Photographiée à Auschwitz-I, le 3 février 1943,;selon les trois vues anthropométriques de la police allemande. Musée d’État d’Auschwitz-Birkenau, Oświęcim, Pologne. Collection Mémoire Vive. Droits réservés.
Marguerite Germaine Bauché naît le 3 octobre 1894 à Hennebont, dans le Morbihan. Son père, Pierre-Marie Bauché, est quartier-maître mécanicien de la Marine ; sa mère se nomme Marie-Françoise Le Bayon. Après un premier mariage en 1918, elle épouse Louis Éloi Chavaroc à Lorient le 4 septembre 1923. Le couple s’établit finalement à Quimper.
Issus de milieux modestes, les Chavaroc développent une affaire prospère d’électricité automobile. Dès avril 1941, Louis participe activement au réseau de renseignement Johnny, chargé notamment de recueillir des informations sur les navires de guerre allemands stationnés à Brest. Grâce à un laissez-passer, il transporte des émetteurs. Marguerite le seconde en recevant au bureau les courriers provenant des sources du réseau.
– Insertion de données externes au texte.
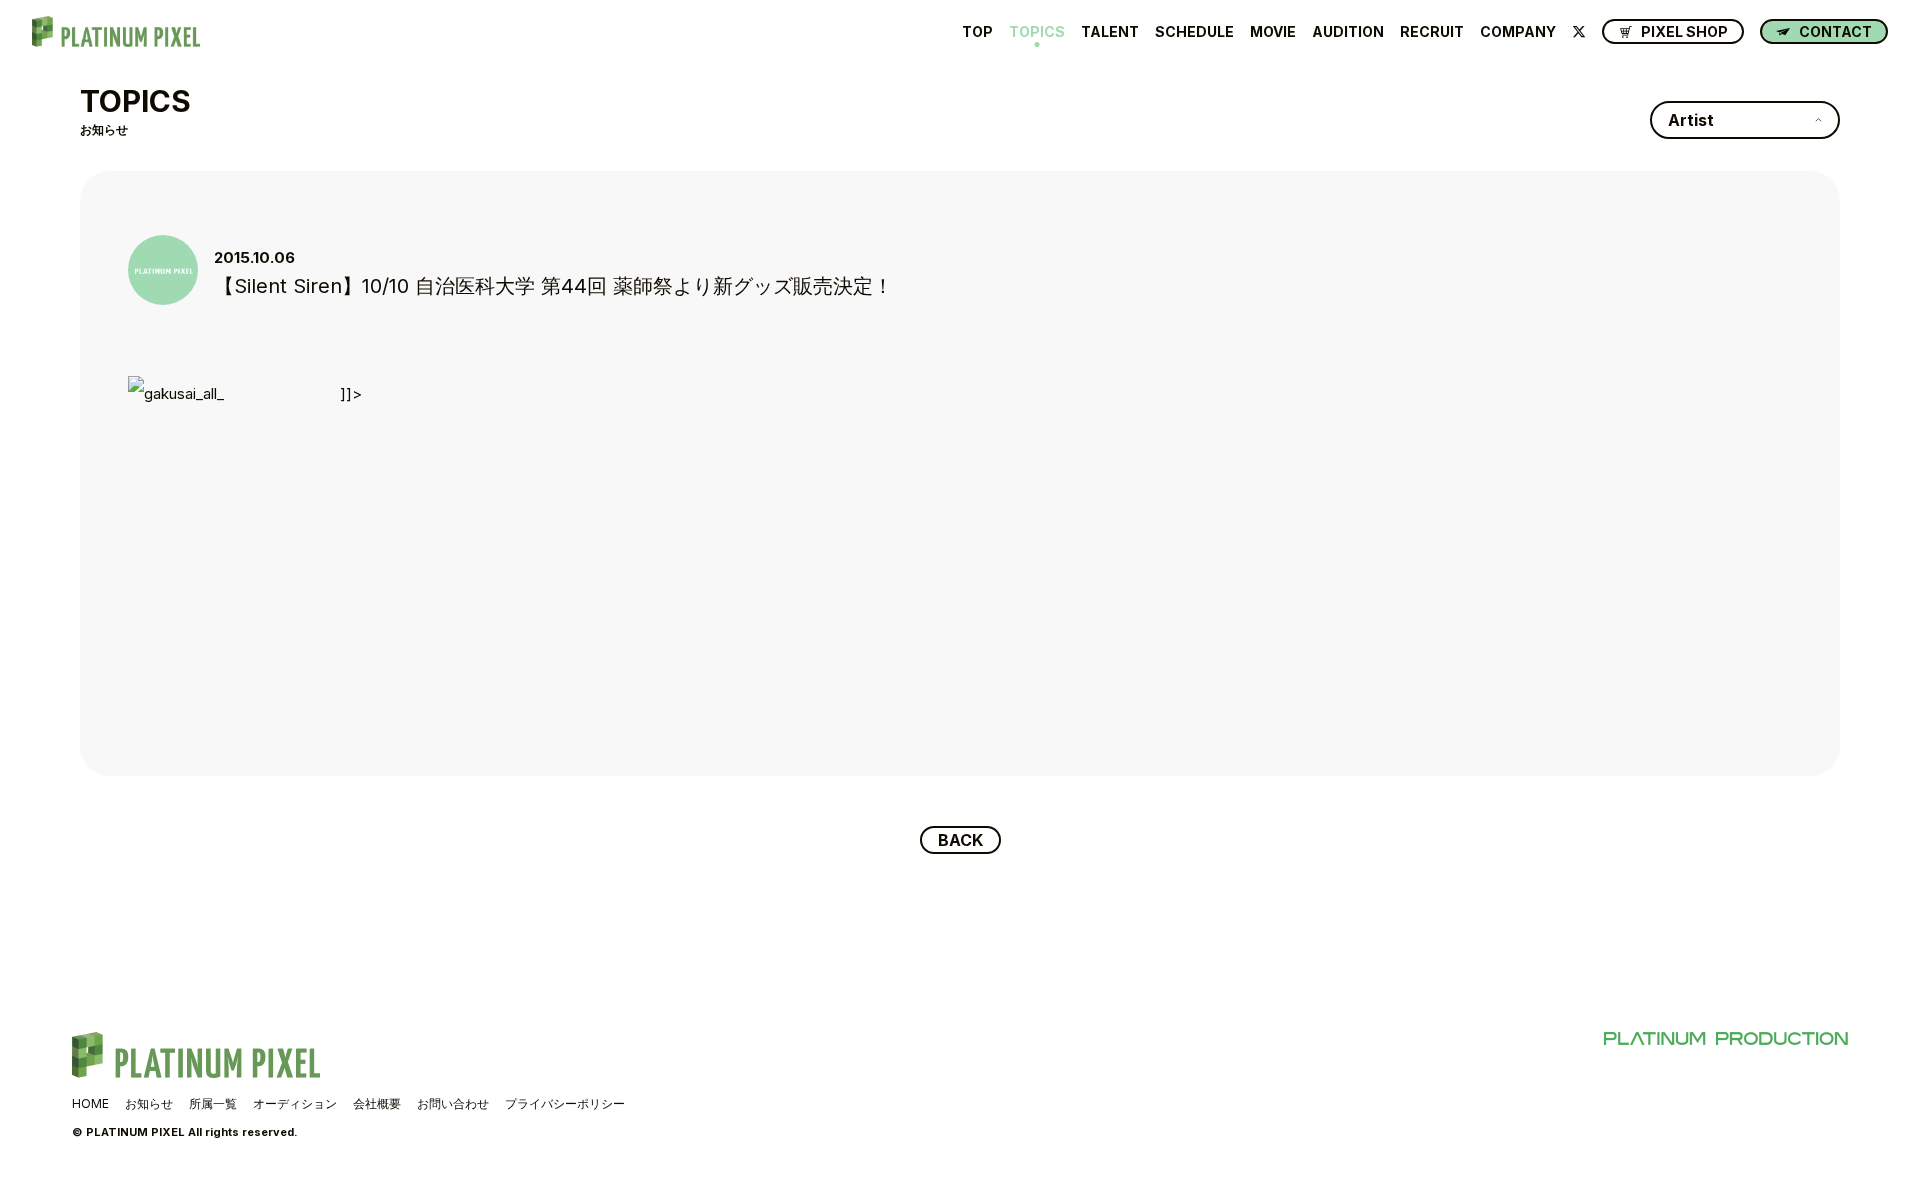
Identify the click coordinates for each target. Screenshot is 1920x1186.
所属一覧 (213, 1103)
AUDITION (1348, 32)
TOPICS (1037, 32)
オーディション (295, 1103)
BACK (960, 840)
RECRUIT (1432, 32)
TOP (977, 32)
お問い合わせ (453, 1103)
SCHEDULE (1194, 32)
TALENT (1110, 32)
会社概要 (377, 1103)
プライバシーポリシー (565, 1103)
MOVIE (1273, 32)
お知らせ (149, 1103)
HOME (90, 1103)
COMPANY (1518, 32)
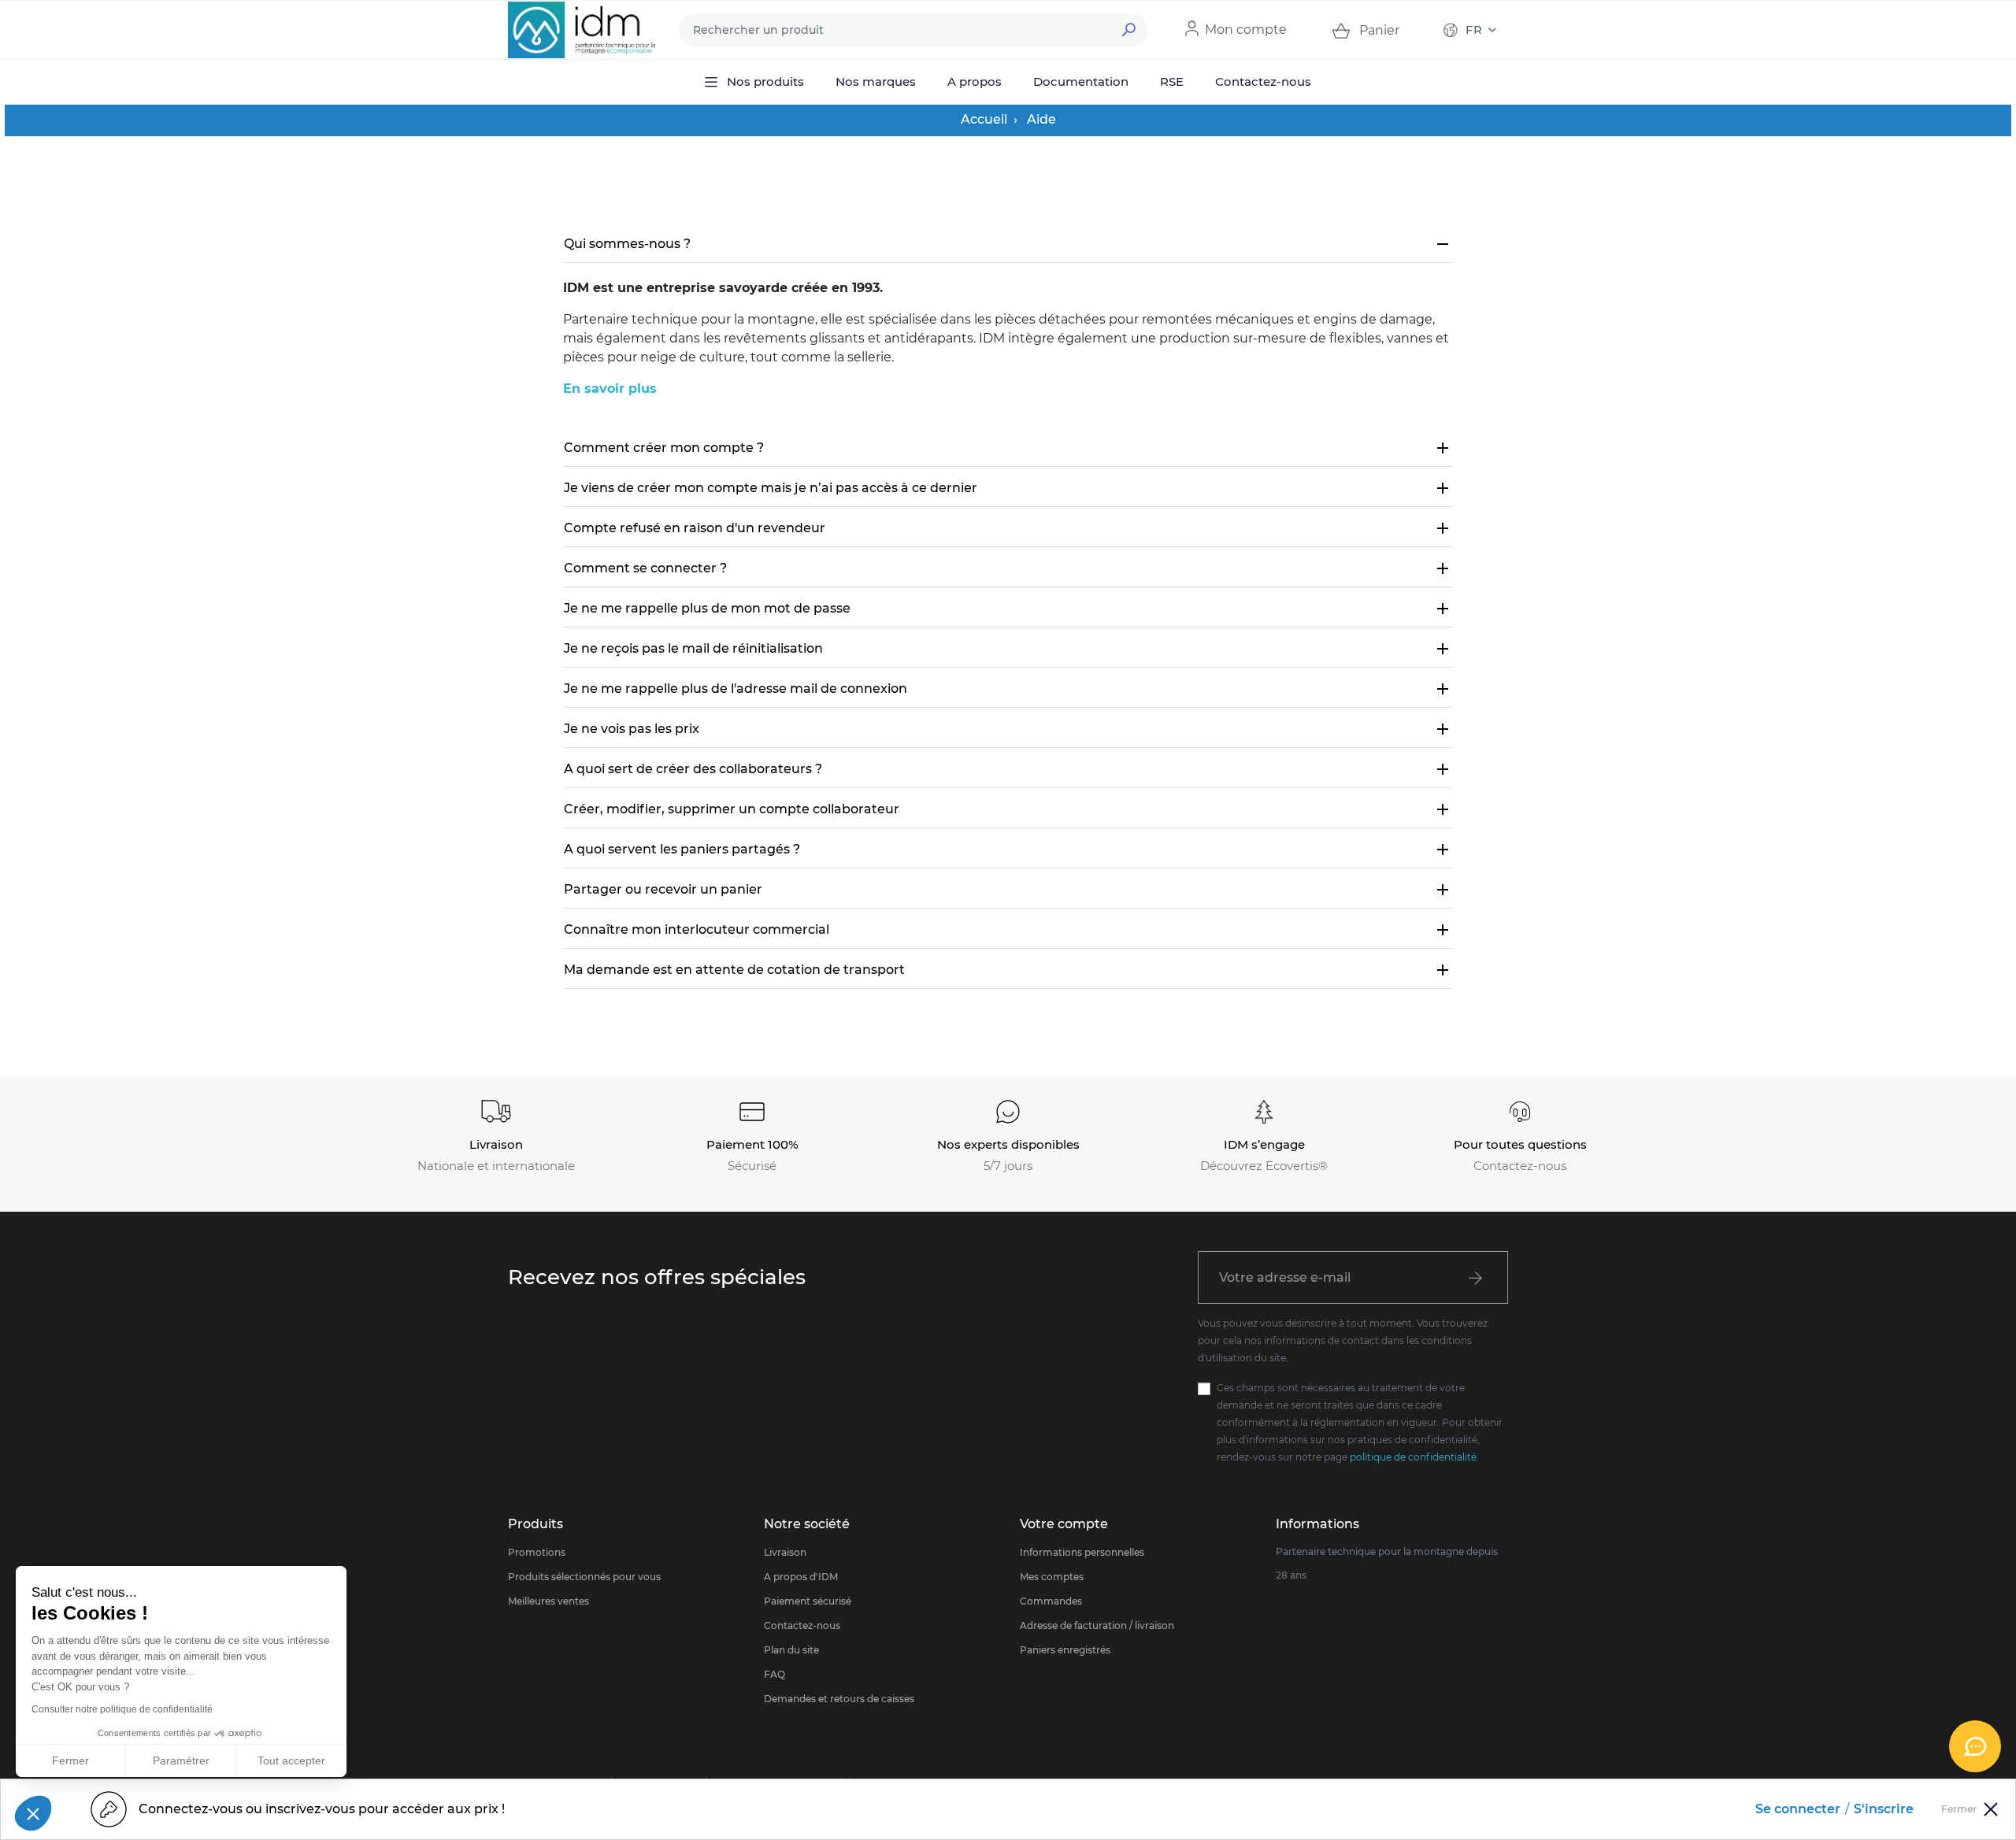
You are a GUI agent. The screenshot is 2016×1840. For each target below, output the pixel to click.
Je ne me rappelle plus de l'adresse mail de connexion (1008, 688)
Le 14 février 1942, l’Abwehr d’Angers arrête le couple à Quimper, au cours de la répression qui finit par anéantir le réseau. Marguerite passe successivement par la prison de Rennes, la Santé à Paris puis Fresnes. Elle reste seule en cellule et au secret. Le 10 novembre 1942, elle est internée au fort de Romainville sous le numéro 1192.
Les 22 et 23 janvier 1943, elle est transférée au camp de Royallieu à Compiègne avec les femmes destinées au convoi. Le 24 janvier, elles sont enfermées dans quatre wagons à bestiaux. Après la séparation du train à Halle, les femmes arrivent à Auschwitz le 26 janvier au soir et sont conduites le lendemain au camp de Birkenau.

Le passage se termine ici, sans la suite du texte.